▸ **Assignment**
Take from the records below each line that holds "will".
___ Data for analysis
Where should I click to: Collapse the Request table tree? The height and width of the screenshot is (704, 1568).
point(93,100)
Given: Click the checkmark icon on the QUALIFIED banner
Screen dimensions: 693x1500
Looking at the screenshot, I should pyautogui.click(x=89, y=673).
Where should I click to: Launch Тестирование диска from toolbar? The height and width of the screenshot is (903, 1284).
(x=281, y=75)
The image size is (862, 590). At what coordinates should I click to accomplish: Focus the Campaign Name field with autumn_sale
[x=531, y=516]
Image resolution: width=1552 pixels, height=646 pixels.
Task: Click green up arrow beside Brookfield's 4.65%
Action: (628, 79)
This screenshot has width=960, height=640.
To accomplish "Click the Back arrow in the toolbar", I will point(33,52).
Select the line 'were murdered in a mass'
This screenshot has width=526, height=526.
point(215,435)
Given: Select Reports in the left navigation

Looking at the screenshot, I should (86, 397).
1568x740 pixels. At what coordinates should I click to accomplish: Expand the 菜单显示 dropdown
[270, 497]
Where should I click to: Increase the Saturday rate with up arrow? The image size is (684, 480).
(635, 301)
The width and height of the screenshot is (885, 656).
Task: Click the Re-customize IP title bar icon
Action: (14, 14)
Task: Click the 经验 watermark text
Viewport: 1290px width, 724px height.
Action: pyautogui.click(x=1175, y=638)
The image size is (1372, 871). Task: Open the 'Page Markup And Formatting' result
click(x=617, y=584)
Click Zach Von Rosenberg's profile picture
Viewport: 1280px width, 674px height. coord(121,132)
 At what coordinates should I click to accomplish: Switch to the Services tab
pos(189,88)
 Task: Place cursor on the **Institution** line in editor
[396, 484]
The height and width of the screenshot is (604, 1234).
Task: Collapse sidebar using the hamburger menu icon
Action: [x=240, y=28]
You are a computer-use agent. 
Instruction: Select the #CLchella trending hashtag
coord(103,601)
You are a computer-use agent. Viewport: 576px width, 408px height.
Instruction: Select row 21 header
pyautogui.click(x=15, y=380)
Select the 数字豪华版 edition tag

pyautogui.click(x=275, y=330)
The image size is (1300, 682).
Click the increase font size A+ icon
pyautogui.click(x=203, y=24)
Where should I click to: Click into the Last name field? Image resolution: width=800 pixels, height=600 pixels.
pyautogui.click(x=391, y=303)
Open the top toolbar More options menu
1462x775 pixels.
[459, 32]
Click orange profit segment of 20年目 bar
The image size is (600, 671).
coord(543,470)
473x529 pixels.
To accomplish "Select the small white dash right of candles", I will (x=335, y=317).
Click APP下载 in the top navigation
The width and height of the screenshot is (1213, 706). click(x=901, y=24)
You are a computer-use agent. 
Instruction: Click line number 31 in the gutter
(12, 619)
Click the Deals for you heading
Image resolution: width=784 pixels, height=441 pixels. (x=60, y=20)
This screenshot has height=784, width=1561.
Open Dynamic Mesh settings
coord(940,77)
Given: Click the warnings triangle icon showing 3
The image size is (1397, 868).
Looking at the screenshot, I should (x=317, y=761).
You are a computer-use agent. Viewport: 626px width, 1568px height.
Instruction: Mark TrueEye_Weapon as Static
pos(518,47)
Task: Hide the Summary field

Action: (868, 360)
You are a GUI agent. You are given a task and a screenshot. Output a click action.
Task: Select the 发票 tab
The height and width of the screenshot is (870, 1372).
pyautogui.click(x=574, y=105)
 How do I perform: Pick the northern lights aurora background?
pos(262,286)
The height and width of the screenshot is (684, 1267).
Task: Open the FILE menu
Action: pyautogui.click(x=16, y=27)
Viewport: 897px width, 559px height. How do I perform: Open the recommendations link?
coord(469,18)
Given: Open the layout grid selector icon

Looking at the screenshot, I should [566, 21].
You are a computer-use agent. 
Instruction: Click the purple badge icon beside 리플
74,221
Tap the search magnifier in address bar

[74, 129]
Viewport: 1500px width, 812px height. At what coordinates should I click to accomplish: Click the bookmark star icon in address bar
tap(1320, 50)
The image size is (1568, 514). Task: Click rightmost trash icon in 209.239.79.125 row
______
▸ **Answer for the task**
To accomplish "Click the Back arrow in the toolbar", I will point(33,52).
To accomplish "Select the small white dash right of candles", I will (x=335, y=317).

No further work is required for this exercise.